Let me tell you, boy, what's the scariest place I've ever been.
No, it's not one of those mana basins you know about. Heck, today, you have well-prepared teams of people going in those all the time. I even hear you have tourists. People who pay money to go there, just to see what the Ancient have left behind after the Fall.
Now get me some good stuff if you want to know what makes old Diego freak out.
Ah, that hits the spot. Gonna need it.
The scariest place in the world is called the Fortress. And do you know where it is?
Europe.
Yea. The Desolation of Europe. Don't listen to those old fuddy-duddies who tell you America almost died in the Fall. You can get books, they'll tell you, almost 1 million people survived the first twenty years, before the manastorms stopped coming every week and the monsters from the mana stopped coming. Everyone's got stories of that coming down from family. Oh, and don't get me started on the Reunification Wars. My great-grand-da, he was born twenty-five years after the fall. He lived to almost a hundred. He remembered those. Ah, the stories when I was a little kiddo.
Europe now? No one knows exactly how it went, because there are no survivors left to tell. Not a one. Smart people say the Switzerland are certain to have made it, but nobody's ever heard of or seen a Swiss since. Anything west of the Danube is a howling wilderness, and the only ones who'd know are the Fae, except the freaks prefer hunting people to talking. Only fools cross the Danube, and the Lord doesn't protect fools like that.
Heck, people aren't even sure if the Fae are real or stories.
The Fortress now? It's an old port. Older than the Fall. Saint Malo, it used to be named. In the Ancient times, sailors went from there to across the entire world. Changestorms erased entirely the everything, including the ancient city, but the old fortress and the houses within? They stayed up, even if people starved within.

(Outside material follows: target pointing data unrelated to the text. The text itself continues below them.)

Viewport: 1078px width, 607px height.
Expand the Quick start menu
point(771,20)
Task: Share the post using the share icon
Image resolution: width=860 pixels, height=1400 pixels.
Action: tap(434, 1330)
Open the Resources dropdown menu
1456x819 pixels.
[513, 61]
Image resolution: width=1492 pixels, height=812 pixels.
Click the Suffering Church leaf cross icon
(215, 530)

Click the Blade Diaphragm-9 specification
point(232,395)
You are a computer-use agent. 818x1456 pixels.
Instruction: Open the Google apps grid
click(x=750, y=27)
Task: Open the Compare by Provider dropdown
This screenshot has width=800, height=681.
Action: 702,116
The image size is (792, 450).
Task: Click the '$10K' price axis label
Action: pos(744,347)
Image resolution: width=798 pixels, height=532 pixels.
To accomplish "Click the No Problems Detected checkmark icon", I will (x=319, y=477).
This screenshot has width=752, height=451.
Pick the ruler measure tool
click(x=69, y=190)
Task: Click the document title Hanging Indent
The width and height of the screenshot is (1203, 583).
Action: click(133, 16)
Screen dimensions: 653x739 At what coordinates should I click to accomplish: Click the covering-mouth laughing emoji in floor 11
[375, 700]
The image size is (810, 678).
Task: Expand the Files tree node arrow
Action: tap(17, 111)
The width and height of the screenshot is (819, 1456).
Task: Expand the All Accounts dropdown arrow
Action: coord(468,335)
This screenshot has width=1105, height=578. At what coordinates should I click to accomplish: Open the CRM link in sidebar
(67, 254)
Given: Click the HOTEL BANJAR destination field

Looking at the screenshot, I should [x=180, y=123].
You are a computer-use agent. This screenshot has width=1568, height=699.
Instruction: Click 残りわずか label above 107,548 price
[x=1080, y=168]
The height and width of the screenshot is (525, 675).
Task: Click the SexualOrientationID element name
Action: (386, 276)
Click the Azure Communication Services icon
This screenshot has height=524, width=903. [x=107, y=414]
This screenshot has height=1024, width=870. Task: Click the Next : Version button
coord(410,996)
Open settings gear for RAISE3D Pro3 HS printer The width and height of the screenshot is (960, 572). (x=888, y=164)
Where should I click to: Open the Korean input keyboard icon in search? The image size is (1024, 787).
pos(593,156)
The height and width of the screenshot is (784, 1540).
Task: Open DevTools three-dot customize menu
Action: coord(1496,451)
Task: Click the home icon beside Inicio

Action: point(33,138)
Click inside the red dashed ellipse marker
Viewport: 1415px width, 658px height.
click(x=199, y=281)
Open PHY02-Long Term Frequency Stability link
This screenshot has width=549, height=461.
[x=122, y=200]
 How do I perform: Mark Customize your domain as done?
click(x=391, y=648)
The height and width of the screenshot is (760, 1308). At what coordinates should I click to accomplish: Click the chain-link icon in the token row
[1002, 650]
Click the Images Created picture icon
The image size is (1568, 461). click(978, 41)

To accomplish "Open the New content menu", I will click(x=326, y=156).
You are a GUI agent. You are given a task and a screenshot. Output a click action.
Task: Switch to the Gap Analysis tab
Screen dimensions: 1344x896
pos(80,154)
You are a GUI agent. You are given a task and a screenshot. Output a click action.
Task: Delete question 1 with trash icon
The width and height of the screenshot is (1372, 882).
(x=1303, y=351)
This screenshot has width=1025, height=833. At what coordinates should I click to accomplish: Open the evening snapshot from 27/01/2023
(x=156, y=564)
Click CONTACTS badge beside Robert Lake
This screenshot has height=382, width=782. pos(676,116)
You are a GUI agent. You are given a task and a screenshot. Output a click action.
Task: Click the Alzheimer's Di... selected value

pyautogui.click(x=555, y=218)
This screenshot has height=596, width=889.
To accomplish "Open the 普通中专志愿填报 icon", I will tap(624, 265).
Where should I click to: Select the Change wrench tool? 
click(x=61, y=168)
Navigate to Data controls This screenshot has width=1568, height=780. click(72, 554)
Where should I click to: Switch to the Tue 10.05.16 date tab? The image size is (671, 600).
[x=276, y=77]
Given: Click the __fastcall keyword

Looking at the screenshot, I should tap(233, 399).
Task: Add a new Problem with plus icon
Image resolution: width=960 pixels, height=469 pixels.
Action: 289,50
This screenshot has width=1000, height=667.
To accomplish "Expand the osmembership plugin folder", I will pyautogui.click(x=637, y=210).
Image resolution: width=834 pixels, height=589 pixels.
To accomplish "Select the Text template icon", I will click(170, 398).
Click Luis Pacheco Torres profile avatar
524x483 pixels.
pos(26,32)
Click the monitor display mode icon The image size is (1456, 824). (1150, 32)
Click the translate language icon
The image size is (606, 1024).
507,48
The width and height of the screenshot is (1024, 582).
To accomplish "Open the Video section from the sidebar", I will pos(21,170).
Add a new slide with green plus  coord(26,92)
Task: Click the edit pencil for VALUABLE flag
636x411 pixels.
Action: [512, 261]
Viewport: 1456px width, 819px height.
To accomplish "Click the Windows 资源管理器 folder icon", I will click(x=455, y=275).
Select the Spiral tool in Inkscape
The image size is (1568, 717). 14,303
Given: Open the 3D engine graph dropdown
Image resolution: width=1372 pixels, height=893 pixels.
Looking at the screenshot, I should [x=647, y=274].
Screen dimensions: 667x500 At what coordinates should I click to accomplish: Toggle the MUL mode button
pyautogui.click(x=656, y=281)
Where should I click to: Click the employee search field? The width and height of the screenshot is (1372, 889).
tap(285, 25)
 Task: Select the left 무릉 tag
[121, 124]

And of course, the British decided to make it their foothold on the continent, as if rebuilding their own island after the Fall wasn't hard enough. No, once they spent a century making trade routes up to the north, they decided they'd own France, as it was once called. And sure, they picked a port to put their banner on the mainland.
Stolen content warning: this tale belongs on Royal Road. Report any occurrences elsewhere.
Now imagine the heaviest walls you can picture. A small city, entirely enclosed in walls that were ancient before the Fall. The only way in or out is by ship. And all around is the forest, and you know nothing lives within thousand of miles. It's just you and the people around you. And every week or so, there are Deep Changed that come sniffing. You have giant crossbows, sending bolts the size of your arm, to deter them... and some dodge them and come scratch at the walls.
Only the baddest of the baddest ever go out of the Fortress. In twenty years, they've managed to clear, what, eight miles of woods around it.
Of course, if you asked me, I'd say, sod it, get back to the isles. But the British? No way. Too proud, one and all.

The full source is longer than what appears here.